Eine Zahl war der Paukenschlag, ein kleines Wörtchen davor wurde eher überlesen. Kohleausstieg 2030. Idealerweise. So steht es im rot-grün-gelben Koalitionsvertrag vom vergangenen Herbst, als die Welt noch eine andere war. In den Revieren sorgte das für Schnappatmung.

Nach langwierigen Verhandlungen hatten sich, erstmals in der Geschichte der Bundesrepublik, Lobbyisten und Interessensvertreter der unterschiedlichsten Gruppen in der sogenannten Kohlekommission auf einen Ausstieg 2038 geeinigt - abgesichert mit 40 Milliarden Euro Übergangsgeld, um für die vielen Tausend Industriearbeitsplätze in den Revieren möglichst gleichwertige Alternativen in einer kohlefreien Zeit bieten zu können. Der Schock der Massenabwanderungen zu Beginn der 1990er Jahre soll sich nicht wiederholen.

180-Grad-Wende in der deutschen Politik

Nun bringt Putin die deutsche Politik zur 180-Grad-Wende. Kohleausstieg 2030? Das war "idealerweise" und lässt sich mit den neuen brutalen Realitäten nicht halten. Und selbst das Konsensdatum 2038 scheint angesichts der globalen Neuordnung nicht gesetzt. Warum ist das so?

Dafür lohnt ein kurzer Blick auf den deutschen Strom-Mix: Etwa die Hälfte davon wird über erneuerbare Energien abgedeckt - also Strom aus Wasserkraft, aus Wind, Sonne und Biomasse. Das heißt aber auch, dass die andere Hälfte aus Atomenergie, Kohle, Öl und Gas besteht. Und das ist das Problem. Gas kommt in der deutschen Energiewende eine Schlüsselrolle zu. Der fossile Energieträger, der vergleichsweise wenig CO2 bei der Verbrennung ausstößt, stammt zu großen Teilen aus Putins Russland, unabhängig von "Nord Stream 2".

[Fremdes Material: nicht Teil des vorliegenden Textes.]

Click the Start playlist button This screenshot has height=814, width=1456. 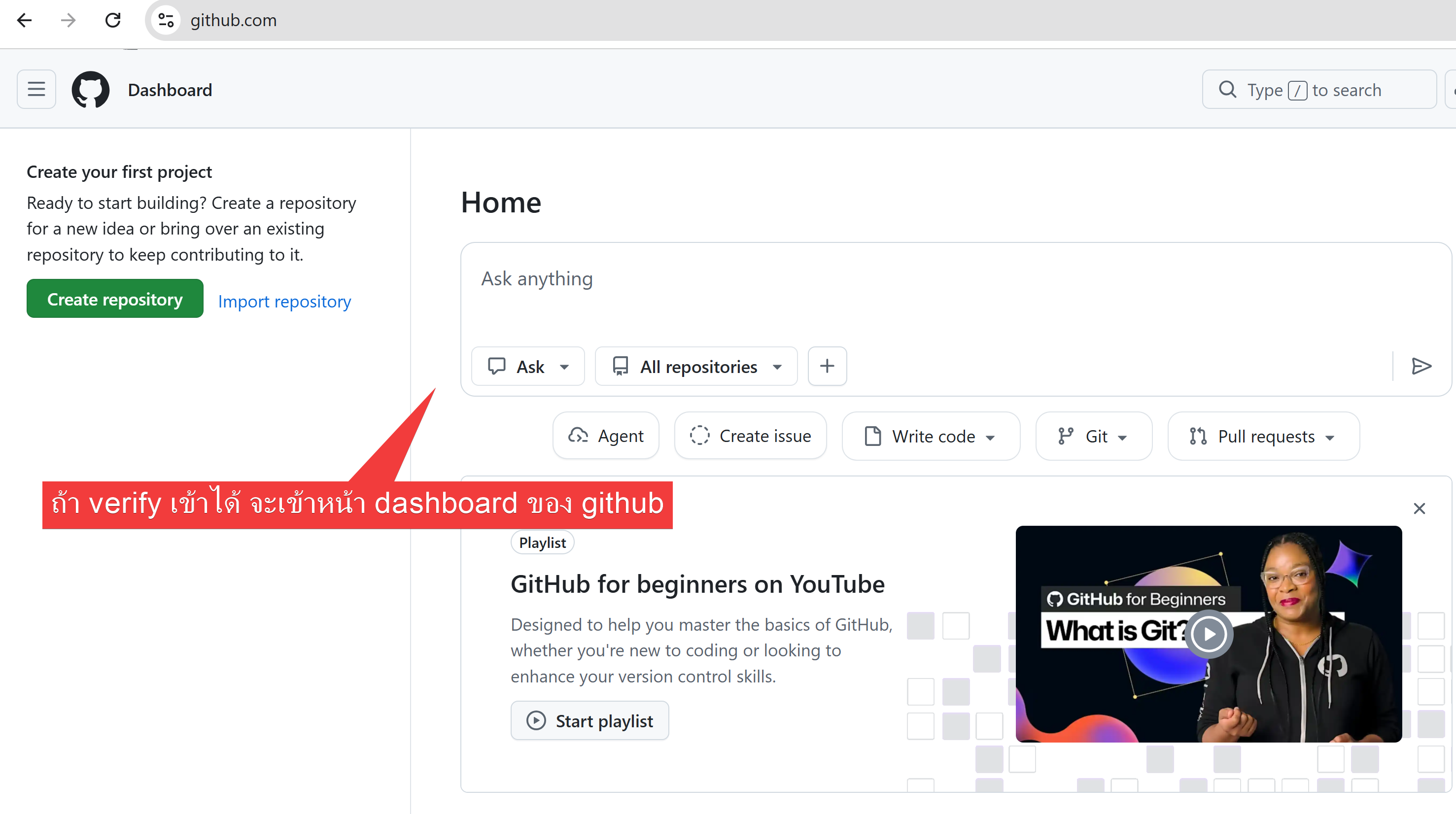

Gas soll die Lücken füllen, wenn der Wind die Mühlen nicht antreibt oder trüber Himmel die Photovoltaik in die Knie gehen lässt. Das wird umso wichtiger, weil zum einen der Energiehunger in den nächsten Jahre enorm steigen wird. Und weil Deutschland noch in diesem Jahr das letzte Atomkraftwerk abschaltet und eben, bis eben, in Kürze auch der Kohle leise "Servus" sagen wollte. Aus dem Dilemma kommt selbst ein grüner Wirtschaftsminister nicht heraus.

Strukturwandel in der Lausitz hat eingesetzt

Das russische Gas lässt sich nicht einfach anderswo einkaufen, dafür fehlt es an Angebot und Infrastruktur. Deutschland hat sich zu lange auf den Status Quo verlassen. Das fällt uns jetzt auf die Füße. Wenn wir von Putin unabhängig werden wollen und trotzdem nicht in dauernder Gefahr von Blackouts leben wollen, müssen Alternativen her.

An Atom wagt sich (im Moment) noch niemand heran. Der Ausbau der regenerativen Möglichkeiten kommt im föderativen System Deutschland weiter nur schleppend voran, ganz zu schweigen von dem Stromnetzausbau für die schöne neue Energieversorgungswelt. Was seit Jahren systematisch vernachlässigt wurde, kann nicht in kürzester Zeit aufgeholt werden.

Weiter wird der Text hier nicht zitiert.